This is tough… not tough like digging ditches tough or “I’ve got cancer” tough… I do have some sense of proportion here. Still, this is tough.
In 28 years of ministry I can only remember missing one Sunday for medical reasons. Nancy was pregnant with Jay, and we packed up and headed to the hospital. It was October 31, 1993. They did send us back home that day, but other than that memorable event, I can’t recall another “sick day” on a Sunday. And, yet, here I sit missing my second Sunday in the opening weeks of 2018 because of the flu/bronchitis.
I’m not a control freak, at least not a full-on freak. I have an incredible staff and super volunteers who will take up my slack. I have full confidence in an elder, who is also a retired pastor, who will preach a solid, biblical message. The problem is that I feel disconnected from my church family. My life is so woven together with theirs that not being there feels really odd. And I’m really glad it does.
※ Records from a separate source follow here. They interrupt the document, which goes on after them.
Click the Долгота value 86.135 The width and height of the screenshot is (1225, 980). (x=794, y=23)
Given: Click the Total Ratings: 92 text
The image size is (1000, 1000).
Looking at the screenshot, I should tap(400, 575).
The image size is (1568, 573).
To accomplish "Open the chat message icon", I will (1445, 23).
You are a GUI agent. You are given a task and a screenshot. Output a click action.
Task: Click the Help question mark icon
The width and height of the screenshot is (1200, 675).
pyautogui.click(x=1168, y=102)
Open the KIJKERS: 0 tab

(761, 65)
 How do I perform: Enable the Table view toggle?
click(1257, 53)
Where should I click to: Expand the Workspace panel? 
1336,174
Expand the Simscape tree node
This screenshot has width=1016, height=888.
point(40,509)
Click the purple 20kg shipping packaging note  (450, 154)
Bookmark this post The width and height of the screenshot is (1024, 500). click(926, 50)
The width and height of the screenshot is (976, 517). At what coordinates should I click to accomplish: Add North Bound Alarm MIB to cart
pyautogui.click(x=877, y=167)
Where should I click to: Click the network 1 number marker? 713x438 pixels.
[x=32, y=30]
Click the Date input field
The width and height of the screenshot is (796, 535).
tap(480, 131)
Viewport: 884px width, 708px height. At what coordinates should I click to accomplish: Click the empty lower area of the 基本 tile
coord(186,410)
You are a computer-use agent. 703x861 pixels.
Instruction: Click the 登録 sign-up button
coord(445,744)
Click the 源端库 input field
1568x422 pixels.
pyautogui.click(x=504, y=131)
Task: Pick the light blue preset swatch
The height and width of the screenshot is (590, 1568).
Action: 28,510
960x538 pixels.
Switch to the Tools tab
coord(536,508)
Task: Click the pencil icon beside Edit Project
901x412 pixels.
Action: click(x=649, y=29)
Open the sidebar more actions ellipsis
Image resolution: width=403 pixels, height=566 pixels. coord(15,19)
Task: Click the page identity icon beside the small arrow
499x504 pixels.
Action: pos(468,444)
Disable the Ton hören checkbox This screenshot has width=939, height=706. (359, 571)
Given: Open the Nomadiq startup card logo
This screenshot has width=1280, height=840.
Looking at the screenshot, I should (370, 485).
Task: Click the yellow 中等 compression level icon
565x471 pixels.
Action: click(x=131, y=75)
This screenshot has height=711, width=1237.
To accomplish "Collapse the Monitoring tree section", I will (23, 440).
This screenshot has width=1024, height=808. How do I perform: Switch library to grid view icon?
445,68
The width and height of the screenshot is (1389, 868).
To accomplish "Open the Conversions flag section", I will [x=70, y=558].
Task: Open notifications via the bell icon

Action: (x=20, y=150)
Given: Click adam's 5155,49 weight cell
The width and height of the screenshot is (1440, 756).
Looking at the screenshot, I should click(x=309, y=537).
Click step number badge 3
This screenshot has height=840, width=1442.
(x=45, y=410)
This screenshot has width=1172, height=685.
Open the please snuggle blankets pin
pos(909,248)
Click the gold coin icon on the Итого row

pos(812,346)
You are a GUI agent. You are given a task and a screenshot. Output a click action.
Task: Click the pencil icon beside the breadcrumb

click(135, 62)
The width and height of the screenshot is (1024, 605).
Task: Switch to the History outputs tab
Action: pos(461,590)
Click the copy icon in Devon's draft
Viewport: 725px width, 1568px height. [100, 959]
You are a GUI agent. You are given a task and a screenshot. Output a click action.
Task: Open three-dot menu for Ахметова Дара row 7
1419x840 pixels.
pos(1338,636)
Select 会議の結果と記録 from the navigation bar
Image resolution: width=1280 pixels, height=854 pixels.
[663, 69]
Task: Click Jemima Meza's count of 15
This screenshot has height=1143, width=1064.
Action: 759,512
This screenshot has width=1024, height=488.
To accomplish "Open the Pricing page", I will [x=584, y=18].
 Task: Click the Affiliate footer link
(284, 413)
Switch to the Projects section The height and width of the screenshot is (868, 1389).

I kind of feel sorry for people who can miss Sunday after Sunday and never feel the emptiness of not being with their church family. Somehow they have missed the deep connection into the lives of those they perhaps a decade ago committed themselves to. The have missed the acceptance, the accountability, and the belonging.
I belong – not at a building – not at a service – I belong with those people, and being apart from them is tough. I’m sure that’s not only true for pastors but for members as well.
So… I’ll sit this one out, while praying for Jesus to be exalted and people to draw closer to Him. I’ll take my medicine, wrap up in my blanket, and finish off one box of tissues after another, but Lord willing I’ll be back! See you next Sunday.